== Segment start ==

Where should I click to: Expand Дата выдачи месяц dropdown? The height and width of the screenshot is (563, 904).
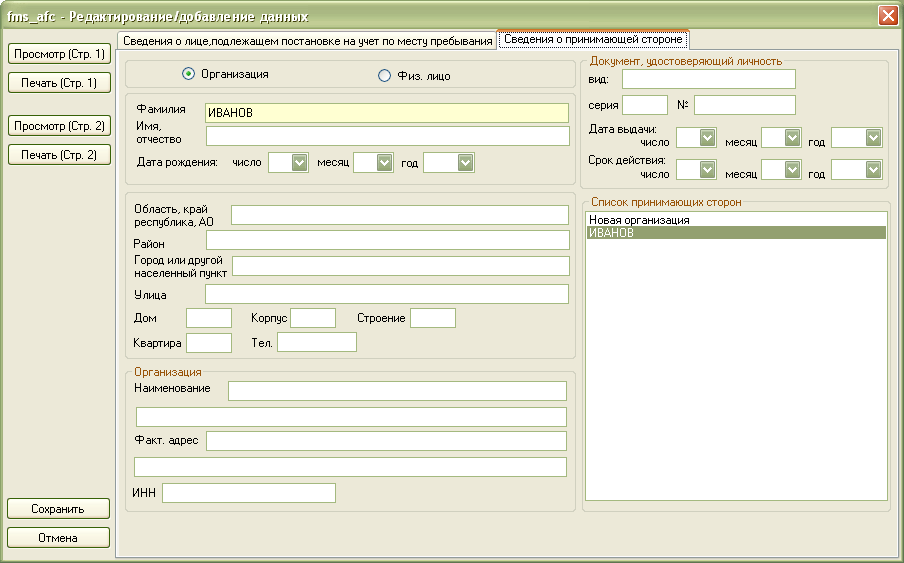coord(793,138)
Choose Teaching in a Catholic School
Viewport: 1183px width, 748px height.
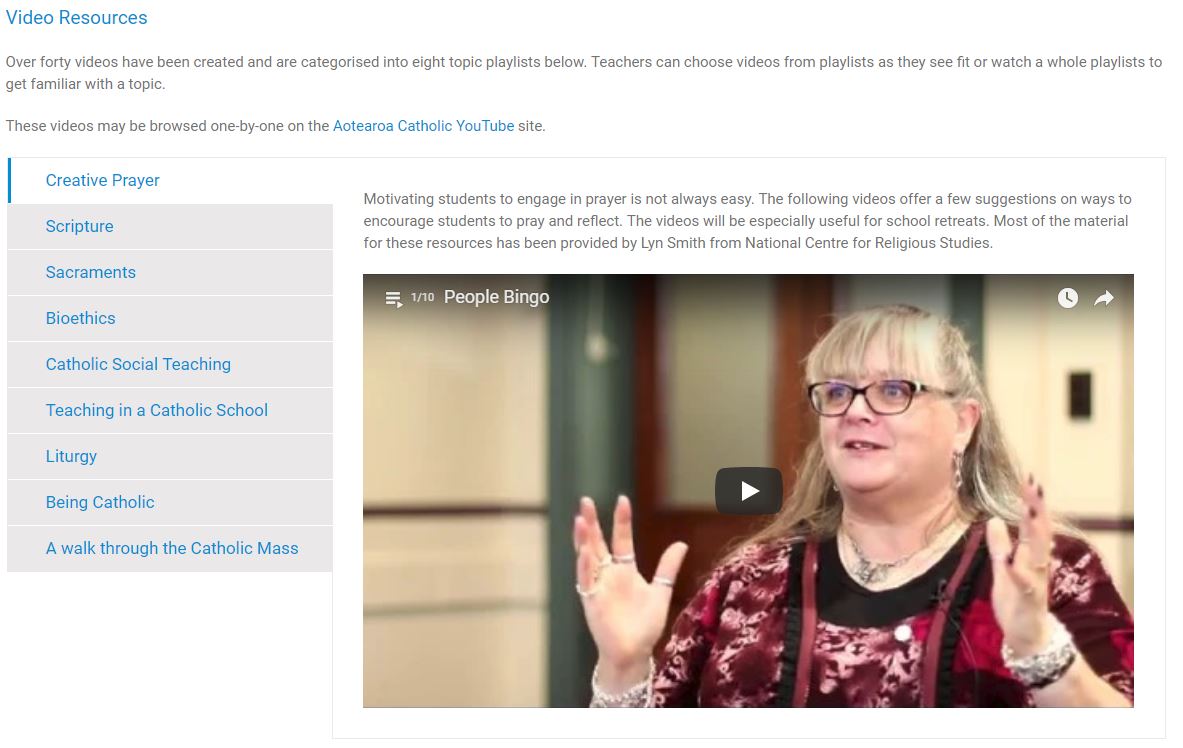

== Segment end ==
== Segment start ==

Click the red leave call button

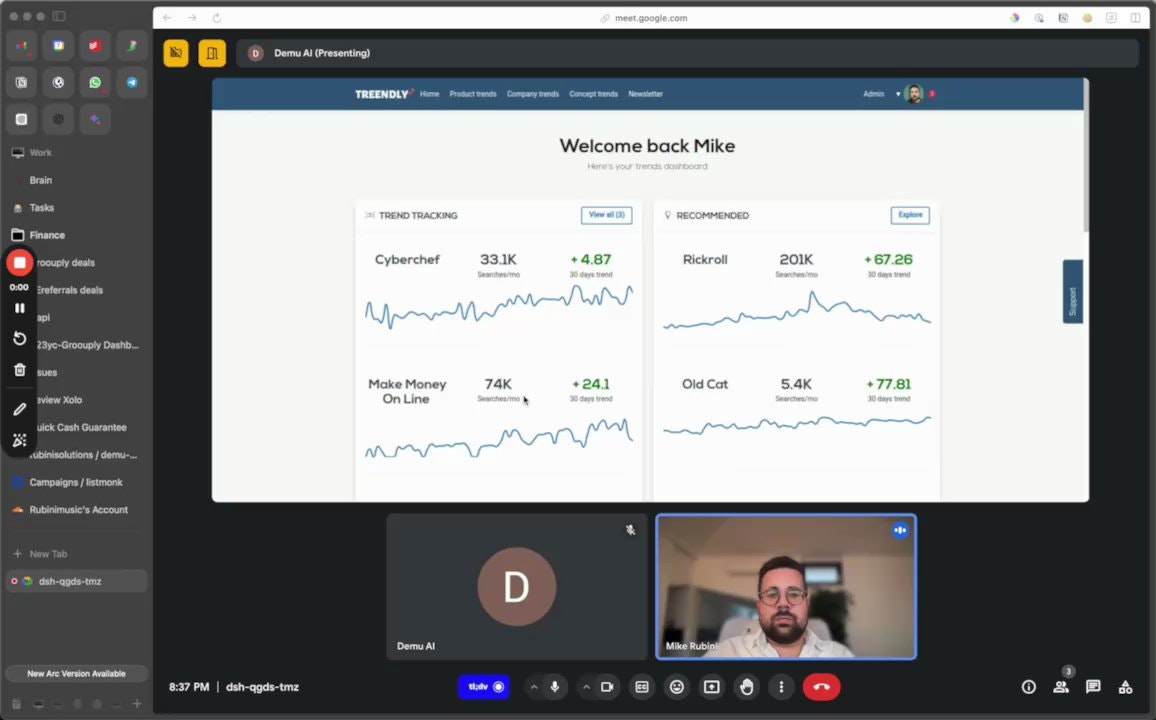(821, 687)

== Segment end ==

**Aim of the exercise**
Only one stretch of the entries above is needed: the lines from the one containing "Where should I" through the one containing "Viewport: 1183px width, 748px height.". Copy it exactly, without the pictures.

**Task solution**
Where should I click to: Expand Дата выдачи месяц dropdown? The height and width of the screenshot is (563, 904).
coord(793,138)
Choose Teaching in a Catholic School
Viewport: 1183px width, 748px height.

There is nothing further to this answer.